Discorso sul metodo, in "Opere filosofiche", a cura di E. Lojacono, UTET, Torino 1994, vol. I, pp. 487-553.
L'opera: concezione e struttura
Nella notte fra il 10 e l'11 novembre del 1619 René Descartes (1596-1650) fa tre sogni ai quali attribuisce le caratteristiche di una vera e propria illuminazione divina, tanto che, per rendere grazie a Dio di essere stato oggetto di tanta benevolenza, fa voto di recarsi in pellegrinaggio a Loreto. Cartesio - questo il nome latinizzato del grande filosofo francese - , deluso da un lungo periodo di studi trascorso presso il collegio dei gesuiti di La Flèche, uno dei maggiori e più celebri centri culturali dell'Europa del tempo (ma la sua delusione riguardò soprattutto i contenuti e non i maestri e neppure i metodi che non smise mai di apprezzare), era alla ricerca di un sapere che lo soddisfacesse e di una conoscenza libera dalle vecchie incrostazioni manualistiche: i sogni testimoniano proprio l'inventum mirabile di una scienza meravigliosa e dei suoi fondamenti. La prova più importante e più eloquente di questa vicenda onirica è costituita dal Discorso sul metodo, redatto da Cartesio come introduzione ai tre Saggi fisico-matematici sulla Diottrica, le Meteore e la Geometria, e pubblicato presso l'editore Maire di Leida l'8 giugno del 1637. Si tratta di uno dei più famosi e celebrati scritti filosofici di tutti i tempi, nel quale molti ravvisano addirittura l'atto di nascita del pensiero moderno.
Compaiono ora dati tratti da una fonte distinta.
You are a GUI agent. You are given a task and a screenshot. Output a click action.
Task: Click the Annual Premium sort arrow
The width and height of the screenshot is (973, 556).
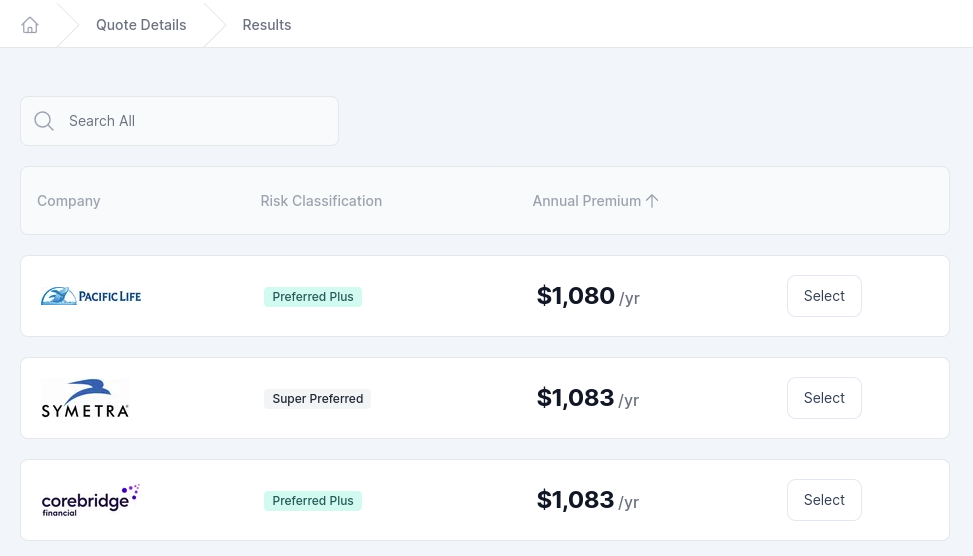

Il Discorso, sebbene assai breve, venne suddiviso dall'autore stesso in sei parti, che qui sembra opportuno riassumere, per poi passare all'evidenziazione delle questioni più significative contenute nell'opera. Nella prima parte, Cartesio, facendo ampie concessioni all'autobiografia, sviluppa una decisa critica della cultura del suo tempo, quella con la quale era venuto in contatto a La Flèche e che, sostanzialmente, coincideva con la filosofia e la teologia della Scolastica: ai suoi occhi tale sapere appariva astratto, incerto, condizionato da innumerevoli dispute e, perciò, inutile; insoddisfatto dunque della sua preparazione, egli - come si legge nel Discorso - ritenne opportuno dedicarsi ai viaggi per fare esperienza diretta degli uomini e del mondo. Ma anche questa attività non sortì i risultati sperati e allora il Nostro decise di riflettere su se stesso e di impiegare tutte le forze del suo ingegno a scegliere il cammino da seguire. Al tempo stesso, in questa ricerca di fondamenti e di certezze, Cartesio comincia a manifestare in modo esplicito la sua predilezione per le matematiche, dalle quali egli attingerà a piene mani per elaborare il suo pensiero filosofico e che tanto influiranno sulla sua visione dell'uomo e del mondo. Scrive nella Parte Prima del Metodo: «Mi interessavo soprattutto alla matematica, per via dell'evidenza e della certezza delle sue ragioni; ma non ne afferravo ancora la vera funzione e, supponendo che servisse solo alle arti meccaniche, mi stupivo che su basi tanto stabili e salde non si fosse costruito qualcosa di più importante».
Il metodo e le sue regole
Nella seconda parte, il progetto cartesiano si precisa: bloccato dall'inverno in Germania - in quel momento egli militava nell'esercito di Massimiliano di Baviera, e durante i mesi invernali non si combatteva - , il filosofo, al termine di lunghe e approfondite riflessioni, ritiene che sia giunto il momento di liberarsi dalle ipoteche della vecchia cultura e di elaborare un nuovo metodo che assommi in sé i grandi pregi dei procedimenti della logica, della matematica e della geometria che brillano per il loro rigore e la loro precisione. Dovrà essere un metodo chiaro e semplice, basato su pochissime regole, che, alla fine, verranno ridotte a quattro: l'evidenza, l'analisi, la sintesi e l'enumerazione. La regola dell'evidenza impone di accettare per vero solo ciò che si presenta perfettamente chiaro e distinto, evitando ogni pressappochismo e ogni precipitazione. L'analisi serve per scomporre le questioni complesse in parti più semplici, ovvero più adatte a essere affrontate e risolte. La sintesi è il procedimento opposto, ma ugualmente necessario, e consiste nel partire da ciò che è più elementare per risalire sino al problema, per ricostituirlo nella sua interezza e coglierlo in tutta la sua complessità. Infine, la regola dell'enumerazione prevede che ogni procedimento venga adeguatamente verificato, affinché ci si possa sincerare di non aver omesso niente e di aver compiuto correttamente tutti i passaggi necessari. Cartesio è convinto che questo metodo possa avere un'amplissima applicazione e che perciò sia possibile estenderlo al di là della matematica, di cui è peculiare, a tutte le altre scienze e alla stessa filosofia: egli informa comunque il lettore di aver deciso di realizzare questo ampliamento soltanto in un secondo momento, quando il suo cammino nella vita e nel sapere sarà più avanzato (a questo proposito, non bisogna dimenticare che Cartesio narra di aver avuto l'intuizione del metodo all'età di ventitré anni).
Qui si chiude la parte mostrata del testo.